Challenge HN: Show your company doesn't contribute to the male/female pay gap. - bluehat

There is a pay gap between men and women in computer programming and software engineering. Women who are classified as "Software Developers" on average make 86 cents for every dollar their male peers make, and women classified as "Programmers" on average make 93 cents on every dollar their male peers make. Here is the data straight from the Bureau of Labor Statistics http://www.bls.gov/cps/cpsaat39.htm and again in a nice little screenshot http://imgur.com/vMoOU<p>This is a challenge to companies which hire either programmers or software engineers to release statistics proving that they treat men and women equally. I understand pay-gap is not the end-all-be-all yardstick of equality so you can break down the statistics by seniority, experience, or any other metrics you like.<p>The idea is to compile a list of companies which do prioritize treating people equally so that employees can make informed decisions about where they would like to work.
======
HedgeMage
Companies' employment practices aren't the problem, posts like this are.

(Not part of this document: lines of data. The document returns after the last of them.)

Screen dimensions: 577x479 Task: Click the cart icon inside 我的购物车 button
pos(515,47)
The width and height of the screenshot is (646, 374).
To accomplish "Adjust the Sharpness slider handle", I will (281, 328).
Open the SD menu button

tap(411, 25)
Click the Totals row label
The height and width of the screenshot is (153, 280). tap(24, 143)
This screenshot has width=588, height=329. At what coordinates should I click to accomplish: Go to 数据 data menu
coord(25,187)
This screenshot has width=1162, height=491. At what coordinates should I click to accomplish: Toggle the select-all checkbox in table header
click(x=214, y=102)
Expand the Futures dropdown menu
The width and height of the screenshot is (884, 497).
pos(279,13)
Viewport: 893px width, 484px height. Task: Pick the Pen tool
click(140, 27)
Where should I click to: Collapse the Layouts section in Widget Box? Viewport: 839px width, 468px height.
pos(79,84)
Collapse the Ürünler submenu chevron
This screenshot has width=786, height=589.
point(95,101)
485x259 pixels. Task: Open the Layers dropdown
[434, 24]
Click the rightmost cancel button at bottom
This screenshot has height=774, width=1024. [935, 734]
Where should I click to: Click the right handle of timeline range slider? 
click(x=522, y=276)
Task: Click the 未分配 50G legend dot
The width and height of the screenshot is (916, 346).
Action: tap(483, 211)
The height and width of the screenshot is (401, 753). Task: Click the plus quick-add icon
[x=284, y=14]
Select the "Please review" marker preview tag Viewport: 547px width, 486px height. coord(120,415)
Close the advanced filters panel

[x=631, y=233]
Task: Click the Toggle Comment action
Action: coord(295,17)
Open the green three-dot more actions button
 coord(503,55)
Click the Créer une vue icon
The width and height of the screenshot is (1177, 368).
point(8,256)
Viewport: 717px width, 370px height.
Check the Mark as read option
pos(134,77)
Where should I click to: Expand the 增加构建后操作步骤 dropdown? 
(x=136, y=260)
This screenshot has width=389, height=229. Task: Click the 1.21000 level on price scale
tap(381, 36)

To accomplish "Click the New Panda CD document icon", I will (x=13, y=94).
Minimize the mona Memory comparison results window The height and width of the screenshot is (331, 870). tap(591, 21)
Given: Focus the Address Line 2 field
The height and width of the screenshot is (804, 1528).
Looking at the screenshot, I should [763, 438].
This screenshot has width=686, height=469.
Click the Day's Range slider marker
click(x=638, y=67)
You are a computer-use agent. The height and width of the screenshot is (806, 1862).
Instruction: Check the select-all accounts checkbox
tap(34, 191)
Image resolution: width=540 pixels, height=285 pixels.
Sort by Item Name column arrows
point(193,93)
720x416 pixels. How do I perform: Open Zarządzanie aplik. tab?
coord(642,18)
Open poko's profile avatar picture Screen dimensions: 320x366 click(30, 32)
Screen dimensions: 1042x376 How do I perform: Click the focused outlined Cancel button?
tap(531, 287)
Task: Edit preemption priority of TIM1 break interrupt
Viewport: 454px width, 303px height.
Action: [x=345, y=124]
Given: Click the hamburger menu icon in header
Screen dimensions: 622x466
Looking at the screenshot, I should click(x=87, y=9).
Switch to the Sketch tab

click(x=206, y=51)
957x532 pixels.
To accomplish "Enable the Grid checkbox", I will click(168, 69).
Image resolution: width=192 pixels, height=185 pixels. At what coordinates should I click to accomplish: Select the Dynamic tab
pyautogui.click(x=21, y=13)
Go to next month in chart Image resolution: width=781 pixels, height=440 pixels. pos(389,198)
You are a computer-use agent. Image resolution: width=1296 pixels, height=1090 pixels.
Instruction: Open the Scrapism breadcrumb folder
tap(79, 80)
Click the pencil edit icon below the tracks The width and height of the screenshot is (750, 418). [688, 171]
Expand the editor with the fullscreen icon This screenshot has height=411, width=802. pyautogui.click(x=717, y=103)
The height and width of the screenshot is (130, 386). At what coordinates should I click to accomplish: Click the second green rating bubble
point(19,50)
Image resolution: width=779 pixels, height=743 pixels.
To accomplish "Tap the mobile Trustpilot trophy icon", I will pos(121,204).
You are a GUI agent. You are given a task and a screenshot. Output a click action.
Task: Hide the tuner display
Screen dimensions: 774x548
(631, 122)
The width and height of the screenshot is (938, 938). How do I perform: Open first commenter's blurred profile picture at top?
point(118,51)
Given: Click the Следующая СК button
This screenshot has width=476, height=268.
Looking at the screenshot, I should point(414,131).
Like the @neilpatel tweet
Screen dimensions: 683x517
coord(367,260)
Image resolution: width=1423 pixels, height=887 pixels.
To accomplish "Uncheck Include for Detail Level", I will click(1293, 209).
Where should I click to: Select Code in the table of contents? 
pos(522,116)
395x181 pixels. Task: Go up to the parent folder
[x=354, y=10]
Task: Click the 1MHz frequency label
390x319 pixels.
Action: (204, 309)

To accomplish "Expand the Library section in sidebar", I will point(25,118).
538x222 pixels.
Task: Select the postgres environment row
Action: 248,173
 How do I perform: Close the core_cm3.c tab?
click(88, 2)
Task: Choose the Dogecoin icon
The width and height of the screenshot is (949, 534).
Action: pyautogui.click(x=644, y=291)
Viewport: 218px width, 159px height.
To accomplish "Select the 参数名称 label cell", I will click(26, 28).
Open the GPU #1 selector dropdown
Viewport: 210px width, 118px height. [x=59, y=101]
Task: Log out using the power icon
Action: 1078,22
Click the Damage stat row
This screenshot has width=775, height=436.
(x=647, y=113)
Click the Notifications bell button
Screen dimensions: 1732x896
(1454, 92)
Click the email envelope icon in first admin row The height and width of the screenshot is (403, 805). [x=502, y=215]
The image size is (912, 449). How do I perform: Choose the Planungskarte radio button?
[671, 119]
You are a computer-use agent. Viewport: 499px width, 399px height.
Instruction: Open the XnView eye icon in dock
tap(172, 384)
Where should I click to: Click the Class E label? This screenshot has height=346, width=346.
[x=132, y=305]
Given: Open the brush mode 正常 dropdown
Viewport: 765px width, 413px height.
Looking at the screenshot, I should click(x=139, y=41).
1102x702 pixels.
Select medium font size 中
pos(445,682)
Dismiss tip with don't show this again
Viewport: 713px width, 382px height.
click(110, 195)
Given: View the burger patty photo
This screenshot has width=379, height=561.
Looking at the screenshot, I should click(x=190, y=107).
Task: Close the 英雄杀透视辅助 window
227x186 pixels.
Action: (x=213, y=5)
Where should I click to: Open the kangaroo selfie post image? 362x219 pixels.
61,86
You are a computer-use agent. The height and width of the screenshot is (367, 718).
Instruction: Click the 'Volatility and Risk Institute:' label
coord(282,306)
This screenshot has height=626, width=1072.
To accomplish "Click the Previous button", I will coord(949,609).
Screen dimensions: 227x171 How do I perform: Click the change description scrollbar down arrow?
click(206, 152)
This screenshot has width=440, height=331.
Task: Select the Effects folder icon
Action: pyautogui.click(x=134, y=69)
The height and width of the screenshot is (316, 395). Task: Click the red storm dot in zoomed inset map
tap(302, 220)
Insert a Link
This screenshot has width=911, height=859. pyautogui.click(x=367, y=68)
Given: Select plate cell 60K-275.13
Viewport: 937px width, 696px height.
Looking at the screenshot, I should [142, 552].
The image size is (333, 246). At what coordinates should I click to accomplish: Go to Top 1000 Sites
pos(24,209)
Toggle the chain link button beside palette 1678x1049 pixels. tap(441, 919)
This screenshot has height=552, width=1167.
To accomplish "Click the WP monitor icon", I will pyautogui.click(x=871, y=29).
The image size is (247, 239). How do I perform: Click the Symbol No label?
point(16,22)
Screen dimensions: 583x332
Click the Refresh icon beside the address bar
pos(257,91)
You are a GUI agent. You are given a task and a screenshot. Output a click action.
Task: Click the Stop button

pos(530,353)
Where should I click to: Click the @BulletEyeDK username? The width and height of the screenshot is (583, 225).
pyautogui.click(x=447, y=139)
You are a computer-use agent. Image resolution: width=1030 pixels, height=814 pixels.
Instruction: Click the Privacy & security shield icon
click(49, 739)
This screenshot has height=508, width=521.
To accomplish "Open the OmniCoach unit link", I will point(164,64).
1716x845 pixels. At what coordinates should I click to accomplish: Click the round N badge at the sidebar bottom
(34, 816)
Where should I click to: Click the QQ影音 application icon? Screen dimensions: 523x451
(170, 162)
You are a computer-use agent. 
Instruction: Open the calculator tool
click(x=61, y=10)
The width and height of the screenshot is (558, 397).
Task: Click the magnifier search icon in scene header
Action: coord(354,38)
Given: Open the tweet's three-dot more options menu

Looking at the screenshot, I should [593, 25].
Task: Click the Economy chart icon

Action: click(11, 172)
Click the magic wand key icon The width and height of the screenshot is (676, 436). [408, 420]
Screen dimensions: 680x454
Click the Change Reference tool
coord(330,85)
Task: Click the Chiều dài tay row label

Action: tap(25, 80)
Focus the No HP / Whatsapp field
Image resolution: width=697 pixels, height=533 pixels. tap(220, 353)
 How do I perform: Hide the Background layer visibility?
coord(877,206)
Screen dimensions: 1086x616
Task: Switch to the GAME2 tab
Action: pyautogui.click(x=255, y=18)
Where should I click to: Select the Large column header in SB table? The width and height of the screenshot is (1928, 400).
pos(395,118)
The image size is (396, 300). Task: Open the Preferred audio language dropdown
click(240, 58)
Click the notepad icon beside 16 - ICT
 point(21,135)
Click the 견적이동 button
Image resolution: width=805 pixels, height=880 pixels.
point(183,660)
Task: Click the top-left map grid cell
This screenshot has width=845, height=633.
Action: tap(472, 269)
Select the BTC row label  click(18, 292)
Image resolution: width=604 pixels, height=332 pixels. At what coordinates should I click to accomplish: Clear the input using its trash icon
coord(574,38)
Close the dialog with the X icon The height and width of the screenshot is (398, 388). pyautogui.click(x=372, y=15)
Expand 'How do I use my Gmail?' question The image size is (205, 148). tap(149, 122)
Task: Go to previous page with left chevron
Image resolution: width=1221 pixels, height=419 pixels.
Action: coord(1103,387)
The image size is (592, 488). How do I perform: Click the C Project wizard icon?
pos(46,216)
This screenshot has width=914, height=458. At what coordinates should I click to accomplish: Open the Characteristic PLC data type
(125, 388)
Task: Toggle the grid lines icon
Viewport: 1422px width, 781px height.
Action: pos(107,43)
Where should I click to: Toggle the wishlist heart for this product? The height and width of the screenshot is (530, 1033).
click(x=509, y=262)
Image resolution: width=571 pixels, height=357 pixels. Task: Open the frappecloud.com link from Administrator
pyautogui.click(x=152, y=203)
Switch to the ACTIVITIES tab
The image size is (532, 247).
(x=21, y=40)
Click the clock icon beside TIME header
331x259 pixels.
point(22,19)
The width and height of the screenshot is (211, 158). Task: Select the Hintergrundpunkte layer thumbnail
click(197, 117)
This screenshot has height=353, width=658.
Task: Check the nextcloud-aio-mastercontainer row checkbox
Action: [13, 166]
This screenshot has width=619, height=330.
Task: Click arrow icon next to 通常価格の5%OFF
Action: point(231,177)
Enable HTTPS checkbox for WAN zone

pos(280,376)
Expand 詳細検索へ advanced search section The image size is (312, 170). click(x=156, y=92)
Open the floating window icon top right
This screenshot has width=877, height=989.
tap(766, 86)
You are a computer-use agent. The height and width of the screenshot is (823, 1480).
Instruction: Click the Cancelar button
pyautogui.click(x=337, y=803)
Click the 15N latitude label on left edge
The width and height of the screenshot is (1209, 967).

When a man isn't making as much money as his peers, he's told to compete:
improve his skills, negotiate harder, rack up some accomplishments. When a
woman isn't making as much money as her peers, everyone starts talking about
HR policies and the pay gap.

It makes women soft. Focusing on women as a class pressures us not to compete
as individuals. Those of us who ignore the pay gap and "women in tech" and
other distractions, instead choosing to improve ourselves, negotiate for what
we want, and show off our abilities make money just fine.

Quit whining and start doing.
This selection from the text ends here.